====== DATA
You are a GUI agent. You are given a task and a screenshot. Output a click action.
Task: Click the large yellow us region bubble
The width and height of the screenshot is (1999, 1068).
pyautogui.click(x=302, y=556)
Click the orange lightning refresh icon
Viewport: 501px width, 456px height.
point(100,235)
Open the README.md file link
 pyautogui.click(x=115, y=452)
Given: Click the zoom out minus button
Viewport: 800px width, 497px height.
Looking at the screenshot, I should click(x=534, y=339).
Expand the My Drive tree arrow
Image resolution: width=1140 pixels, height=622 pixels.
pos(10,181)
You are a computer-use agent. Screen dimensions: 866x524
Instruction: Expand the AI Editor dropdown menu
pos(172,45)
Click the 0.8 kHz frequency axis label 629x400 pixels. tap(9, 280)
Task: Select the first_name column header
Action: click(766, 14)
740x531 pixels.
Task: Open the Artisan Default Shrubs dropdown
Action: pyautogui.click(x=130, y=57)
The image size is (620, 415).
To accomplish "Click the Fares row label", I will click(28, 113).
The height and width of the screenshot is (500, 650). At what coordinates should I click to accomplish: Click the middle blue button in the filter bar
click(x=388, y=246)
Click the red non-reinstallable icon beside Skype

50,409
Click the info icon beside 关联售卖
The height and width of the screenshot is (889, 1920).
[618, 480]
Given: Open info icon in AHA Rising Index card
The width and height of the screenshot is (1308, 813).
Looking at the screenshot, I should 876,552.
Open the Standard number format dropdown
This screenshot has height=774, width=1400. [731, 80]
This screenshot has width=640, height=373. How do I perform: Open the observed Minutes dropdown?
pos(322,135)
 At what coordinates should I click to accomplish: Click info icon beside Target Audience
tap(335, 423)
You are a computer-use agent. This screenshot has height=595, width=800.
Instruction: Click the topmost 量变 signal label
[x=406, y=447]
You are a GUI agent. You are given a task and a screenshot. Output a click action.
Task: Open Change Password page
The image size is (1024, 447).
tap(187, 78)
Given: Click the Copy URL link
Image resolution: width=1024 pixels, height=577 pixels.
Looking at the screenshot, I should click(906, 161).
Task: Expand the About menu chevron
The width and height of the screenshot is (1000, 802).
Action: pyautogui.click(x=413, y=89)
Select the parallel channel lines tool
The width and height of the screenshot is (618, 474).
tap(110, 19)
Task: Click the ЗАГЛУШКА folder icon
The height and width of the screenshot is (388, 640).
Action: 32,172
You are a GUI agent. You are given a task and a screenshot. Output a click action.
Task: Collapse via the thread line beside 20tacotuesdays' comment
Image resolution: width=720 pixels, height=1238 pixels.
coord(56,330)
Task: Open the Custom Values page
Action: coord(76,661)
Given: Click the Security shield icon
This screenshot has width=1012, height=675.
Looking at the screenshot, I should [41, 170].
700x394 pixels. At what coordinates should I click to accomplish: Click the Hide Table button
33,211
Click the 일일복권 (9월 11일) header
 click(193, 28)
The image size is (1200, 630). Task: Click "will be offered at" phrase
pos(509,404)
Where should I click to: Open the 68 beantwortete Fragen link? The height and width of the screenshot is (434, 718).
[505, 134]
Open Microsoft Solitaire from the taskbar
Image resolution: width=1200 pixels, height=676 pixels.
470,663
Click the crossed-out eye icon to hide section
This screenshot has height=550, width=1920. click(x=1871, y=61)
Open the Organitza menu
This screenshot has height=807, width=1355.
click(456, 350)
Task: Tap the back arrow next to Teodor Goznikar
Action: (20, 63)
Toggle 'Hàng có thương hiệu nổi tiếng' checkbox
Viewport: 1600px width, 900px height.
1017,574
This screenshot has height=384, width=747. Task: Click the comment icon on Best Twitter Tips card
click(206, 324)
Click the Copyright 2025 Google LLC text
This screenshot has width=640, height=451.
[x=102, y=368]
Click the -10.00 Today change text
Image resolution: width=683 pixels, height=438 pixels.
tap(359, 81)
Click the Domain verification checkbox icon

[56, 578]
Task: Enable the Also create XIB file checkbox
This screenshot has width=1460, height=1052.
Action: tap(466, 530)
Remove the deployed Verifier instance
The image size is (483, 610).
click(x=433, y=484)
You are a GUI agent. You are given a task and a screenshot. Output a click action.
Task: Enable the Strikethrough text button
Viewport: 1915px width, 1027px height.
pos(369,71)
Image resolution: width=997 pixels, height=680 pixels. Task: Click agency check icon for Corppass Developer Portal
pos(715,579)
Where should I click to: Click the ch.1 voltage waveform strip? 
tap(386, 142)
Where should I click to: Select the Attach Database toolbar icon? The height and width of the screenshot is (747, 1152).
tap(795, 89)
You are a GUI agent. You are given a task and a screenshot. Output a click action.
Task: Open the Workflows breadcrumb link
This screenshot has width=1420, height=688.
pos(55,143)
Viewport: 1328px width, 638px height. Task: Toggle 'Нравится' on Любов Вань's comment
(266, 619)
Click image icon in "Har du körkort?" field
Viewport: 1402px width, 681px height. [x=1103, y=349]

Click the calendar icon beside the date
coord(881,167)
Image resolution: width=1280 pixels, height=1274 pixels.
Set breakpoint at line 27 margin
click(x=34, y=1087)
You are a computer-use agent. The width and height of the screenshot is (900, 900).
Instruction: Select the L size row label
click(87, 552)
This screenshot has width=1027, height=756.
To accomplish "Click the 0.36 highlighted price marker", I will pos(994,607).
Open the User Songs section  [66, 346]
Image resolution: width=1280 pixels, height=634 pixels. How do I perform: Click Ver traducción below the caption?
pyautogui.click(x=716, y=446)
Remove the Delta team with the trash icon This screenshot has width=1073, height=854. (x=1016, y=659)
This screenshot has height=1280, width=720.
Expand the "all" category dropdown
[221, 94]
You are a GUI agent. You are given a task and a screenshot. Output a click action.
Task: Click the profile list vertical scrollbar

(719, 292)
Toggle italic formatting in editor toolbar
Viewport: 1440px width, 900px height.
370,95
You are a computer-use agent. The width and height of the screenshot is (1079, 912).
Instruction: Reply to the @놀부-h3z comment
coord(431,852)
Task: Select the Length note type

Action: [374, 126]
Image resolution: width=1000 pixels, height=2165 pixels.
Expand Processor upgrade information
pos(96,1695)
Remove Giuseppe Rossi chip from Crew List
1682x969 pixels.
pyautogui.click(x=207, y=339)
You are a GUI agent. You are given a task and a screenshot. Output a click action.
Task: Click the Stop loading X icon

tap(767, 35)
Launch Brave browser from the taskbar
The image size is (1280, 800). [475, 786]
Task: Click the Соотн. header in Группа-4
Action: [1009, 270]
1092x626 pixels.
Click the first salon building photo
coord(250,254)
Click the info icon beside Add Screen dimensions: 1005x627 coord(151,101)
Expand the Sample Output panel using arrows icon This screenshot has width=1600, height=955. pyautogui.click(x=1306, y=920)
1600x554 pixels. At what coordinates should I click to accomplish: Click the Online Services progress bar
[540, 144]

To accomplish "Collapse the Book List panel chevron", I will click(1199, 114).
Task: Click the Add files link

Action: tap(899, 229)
============
The answer consists of every line above in which the word "Collapse" occurs.

Task: Collapse via the thread line beside 20tacotuesdays' comment
To accomplish "Collapse the Book List panel chevron", I will click(1199, 114).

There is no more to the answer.